Financiële positie pensioenfondsen verslechterd eerste kwartaal 2018

De gemiddelde beleidsdekkingsgraad van de Nederlandse pensioenfondsen is eind maart 2018 uitgekomen op 107,8 procent.

Over het eerste kwartaal van 2018 steeg deze beleidsdekkingsgraad met 1,3 procentpunt. De beleidsdekkingsgraad is de dekkingsgraad waarop pensioenfondsen hun beleidsbeslissingen baseren. Deze wordt berekend als het gemiddelde van de dekkingsgraden over de laatste twaalf maanden die gebaseerd zijn op actuele marktinformatie. 

De dekkingsgraad gebaseerd op actuele marktinformatie is in het eerste kwartaal voor de pensioenfondsensector als geheel met 1,2 procentpunt gedaald en uitgekomen op 107,5 procent. De dekkingsgraad lag daarmee eind maart net onder de beleidsdekkingsgraad. De dekkingsgraad geeft de verhouding weer tussen de waarde van de beleggingen van pensioenfondsen enerzijds en de waarde van de pensioenverplichtingen anderzijds. De dekkingsgraad voor de sector als geheel is het gemiddelde van de dekkingsgraden van alle onder toezicht staande pensioenfondsen gewogen naar omvang van hun technische voorzieningen. 

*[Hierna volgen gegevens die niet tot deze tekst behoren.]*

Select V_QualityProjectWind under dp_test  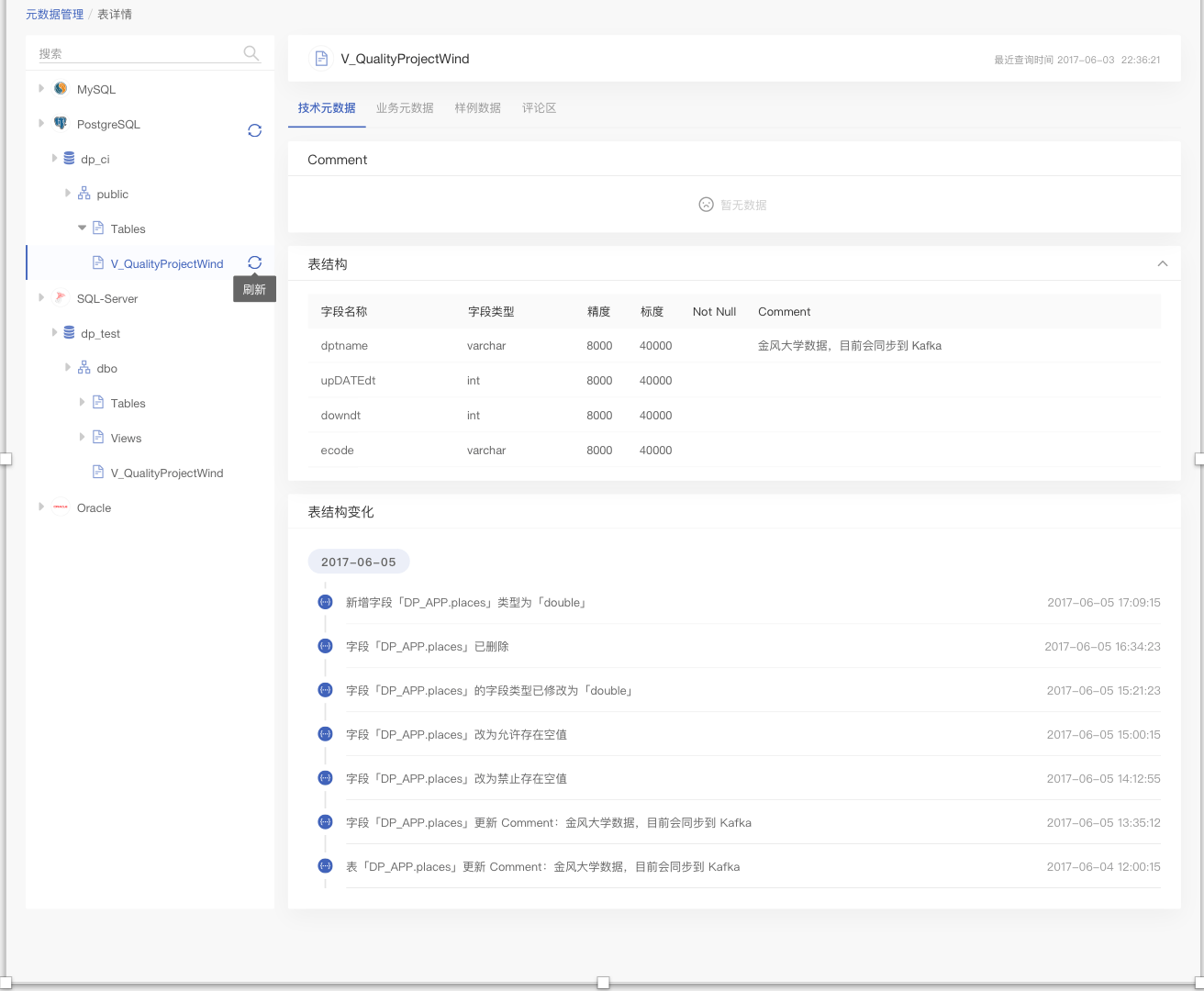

Over het eerste kwartaal van 2018 is de financiële positie van pensioenfondsen verslechterd: de totale waarde van de pensioenverplichtingen nam toe terwijl die van de beschikbare middelen afnam. De totale waarde van de pensioenverplichtingen is eind maart uitgekomen op 1.242 miljard euro. Een kwartaal eerder, eind december 2017, was deze waarde 1.236 miljard euro. De rentetermijnstructuur, waarmee de waarde van de pensioenverplichtingen moet worden berekend, steeg in de eerste maanden van 2018. In maart echter werd die stijging vrijwel geheel ongedaan gemaakt waardoor over het geheel genomen de rentetermijnstructuur ongeveer gelijk is gebleven. De structuur veranderde wel; rentes bij looptijden tot en met 25 jaar stegen terwijl de rentes bij langere looptijden daalden.

De omvang van de beschikbare middelen bedroeg per ultimo maart 1.336 miljard euro. Deze zijn in het eerste kwartaal met ruim €10 miljard gedaald. De afname werd voornamelijk veroorzaakt door negatieve ontwikkelingen op aandelenmarkten. Zo daalde de MSCI World index in het eerste kwartaal met 2,7 procent en de AEX-index met 2,8 procent. Relevante indices voor staatsobligaties duidden op een stijging in het eerste kwartaal in de waarden van deze categorie; die van bedrijfsobligaties en vastgoed daalden. Ontwikkelingen op valutamarkten hadden een wisselende invloed op de beschikbare middelen. Enerzijds deprecieerde de Amerikaanse dollar ten opzichte van de euro met 2,7 procent en namen beleggingen gedenomineerd in de dollar, omgerekend in euro’s, in waarde af. Anderzijds apprecieerde het Britse pond en de Japanse Yen met respectievelijk 1,4 en 2,9 procent.

De dekkingsgraad op basis van het wettelijk vastgestelde minimaal vereist eigen vermogen ligt voor de meeste pensioenfondsen rond de 104,2 procent. Aan het eind van het eerste kwartaal van 2018 voldeden 45 pensioenfondsen niet aan deze eis. Dat is ongeveer een vijfde van alle pensioenfondsen. Bij deze pensioenfondsen waren 3,4 miljoen actieve en 1,9 miljoen pensioengerechtigde deelnemers aangesloten. Dat is zo’n 63 procent respectievelijk 60 procent van alle actieve en pensioengerechtigde deelnemers. Dit aantal is ten opzichte van vorig kwartaal vrijwel niet veranderd.